Trusts are classified in a few different ways. Sometimes trusts are distinguished as revocable or irrevocable trusts. But other times trusts are distinguished as living trusts and testamentary trusts.
A testamentary trust, in short, is a trust the terms of which are in your last will and testament. The trust does not exist and no assets can be in a testamentary trust until you die. For example, your last will and testament may have a provision similar to the following, "I leave my estate to a testamentary trust for my children until they reach the age of 30."
Creating a testamentary trust does not help you or your estate or your family avoid the probate (also known as the Louisiana "Succession"). When you die, your assets will be frozen and the courts must supervise the transfer of your assets from your name to your testamentary trust. Some people think that by setting up a testamentary trust, they are somehow avoiding probate. Those people who think that are wrong.

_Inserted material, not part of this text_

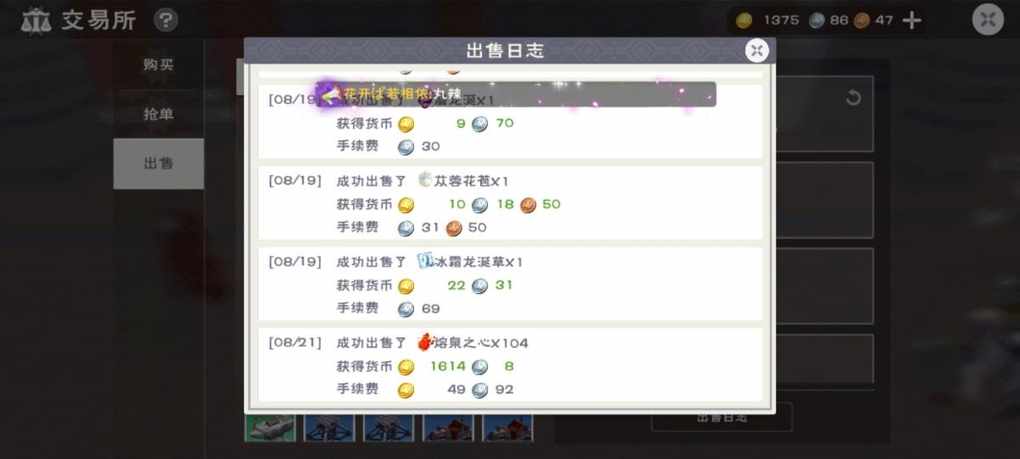Open the help question mark icon
1020x459 pixels.
(166, 20)

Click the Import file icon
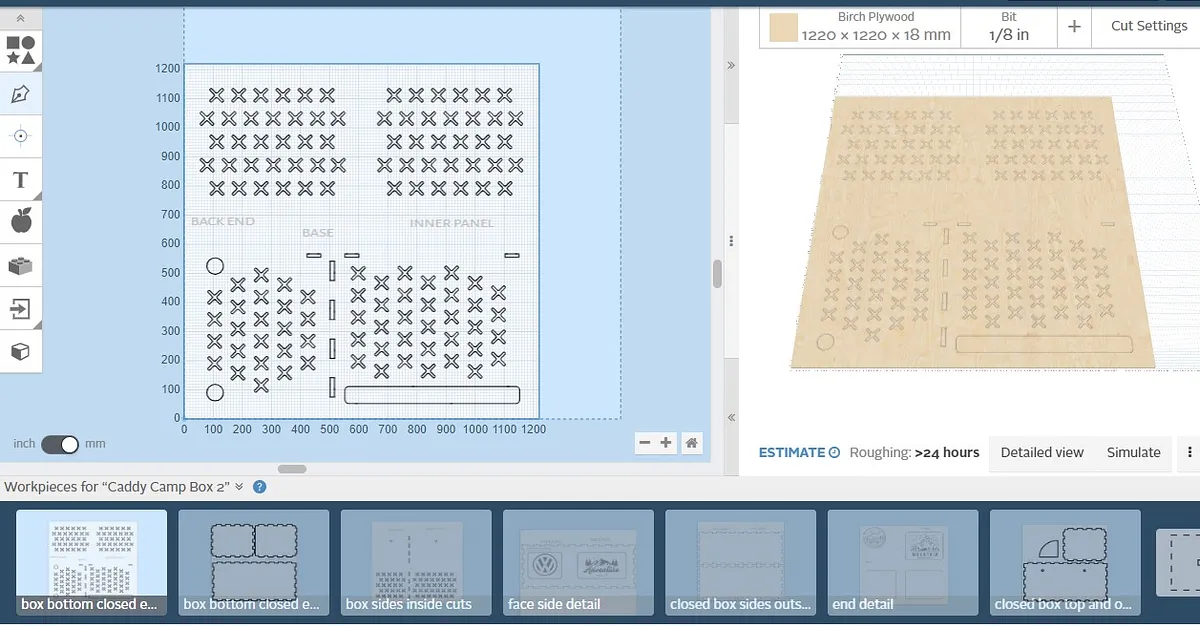(x=21, y=309)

If a trust is not a testamentary trust, then it is a living trust. A living trust is also called, under the Louisiana Trust Code, an inter vivos trust. A living trust is typically a trust that you set up during your lifetime, and you transfer assets to it during your lifetime. One of the popular reasons people set up living trusts is to avoid probate. When you create your living trust during your lifetime, and you transfer title to your home and other assets to your living trust while you are living, then those assets will not need to pass through the court-supervised Succession proceeding when you die.